In the end, blk_mq_unfreeze_queue() would be called no matter timeout 
happened or not.

I also added a flag, called enable_print, to request_queue, and set it 
after I call
blk_freeze_queue_start(). Block layer, when this flag is set, will 
print logs from
blk_mq_start_request() and blk_mq_get_request().

I tried multiple times during copy large a file to partition 
/dev/sde1(mounted to /mnt).

In log2.txt, there are still wait timeout, and you can see after 
blk_freeze_queue_start()
is called for request queue of /dev/sde, there still can be requests 
sent down to UFS driver
and these requests are the "latency" that I mentioned in our previous 
discussion. I know
these requests are not "new" requests reach block layer after freeze 
starts,  but the ones
in the queue before freeze starts. However, they are the difference 
from the old implementation.
When scaling up should happen, these requests are still sent through 
the lowest HS Gear,
while when scaling down should happen, these requests are sent through 
the highest HS Gear.
The former may cause performance issue while the later may cause power 
penalty, this is our
major concern.

Hi Can,

Thank you for having taken the time to run these tests and to share the 
output
of these tests. If I understood you correctly the patch I posted works 
but
introduces a performance regression, namely that it takes longer to 
suspend
request processing for an UFS host. How about replacing patch 4/4 with 
the
patch below?

Thanks,

Bart.

Subject: [PATCH] ufs: Make clock scaling more robust

Scaling the clock is only safe while no commands are in progress.

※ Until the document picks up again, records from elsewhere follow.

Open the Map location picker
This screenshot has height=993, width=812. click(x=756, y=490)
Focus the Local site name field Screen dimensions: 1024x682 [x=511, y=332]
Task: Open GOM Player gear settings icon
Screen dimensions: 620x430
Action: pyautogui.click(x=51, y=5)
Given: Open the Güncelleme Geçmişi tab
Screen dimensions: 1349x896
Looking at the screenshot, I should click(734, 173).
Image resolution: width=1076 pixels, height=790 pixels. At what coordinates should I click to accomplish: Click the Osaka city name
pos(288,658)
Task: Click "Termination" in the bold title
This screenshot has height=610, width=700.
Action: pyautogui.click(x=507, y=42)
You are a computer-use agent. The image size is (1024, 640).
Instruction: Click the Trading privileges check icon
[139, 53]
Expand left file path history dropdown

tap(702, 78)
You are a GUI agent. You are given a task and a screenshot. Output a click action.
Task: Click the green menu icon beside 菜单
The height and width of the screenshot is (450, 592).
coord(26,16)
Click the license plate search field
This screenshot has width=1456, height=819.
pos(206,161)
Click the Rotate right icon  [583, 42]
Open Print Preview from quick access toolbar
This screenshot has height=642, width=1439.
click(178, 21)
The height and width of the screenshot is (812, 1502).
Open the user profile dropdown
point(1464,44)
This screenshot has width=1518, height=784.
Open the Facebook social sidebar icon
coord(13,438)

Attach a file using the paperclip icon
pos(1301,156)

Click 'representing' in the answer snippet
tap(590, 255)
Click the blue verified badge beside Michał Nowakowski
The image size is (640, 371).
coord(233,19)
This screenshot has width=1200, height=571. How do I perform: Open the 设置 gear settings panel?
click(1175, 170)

The
current clock scaling implementation uses hba->clk_scaling_lock to
serialize clock scaling against the following three functions:
* ufshcd_queuecommand()          (uses sdev->request_queue)
* ufshcd_exec_dev_cmd()          (uses hba->cmd_queue)
* ufshcd_issue_devman_upiu_cmd() (uses hba->cmd_queue)

__ufshcd_issue_tm_cmd(), which uses hba->tmf_queue, is not yet 
serialized
against clock scaling. Disallowing that TMFs are submitted as follows 
from
user space while clock scaling is in progress:

submit UPIU_TRANSACTION_TASK_REQ on an UFS BSG queue
-> ufs_bsg_request()
  -> ufshcd_exec_raw_upiu_cmd(msgcode = UPIU_TRANSACTION_TASK_REQ)
    -> ufshcd_exec_raw_upiu_cmd()
      -> __ufshcd_issue_tm_cmd()

Cc: Can Guo <cang@xxxxxxxxxxxxxx>
Cc: Bean Huo <beanhuo@xxxxxxxxxx>
Cc: Avri Altman <avri.altman@xxxxxxx>
Cc: Stanley Chu <stanley.chu@xxxxxxxxxxxx>
Cc: Tomas Winkler <tomas.winkler@xxxxxxxxx>
Signed-off-by: Bart Van Assche <bvanassche@xxxxxxx>
---
 drivers/scsi/ufs/ufshcd.c | 36 +++++++++++++++++++++++++-----------
 1 file changed, 25 insertions(+), 11 deletions(-)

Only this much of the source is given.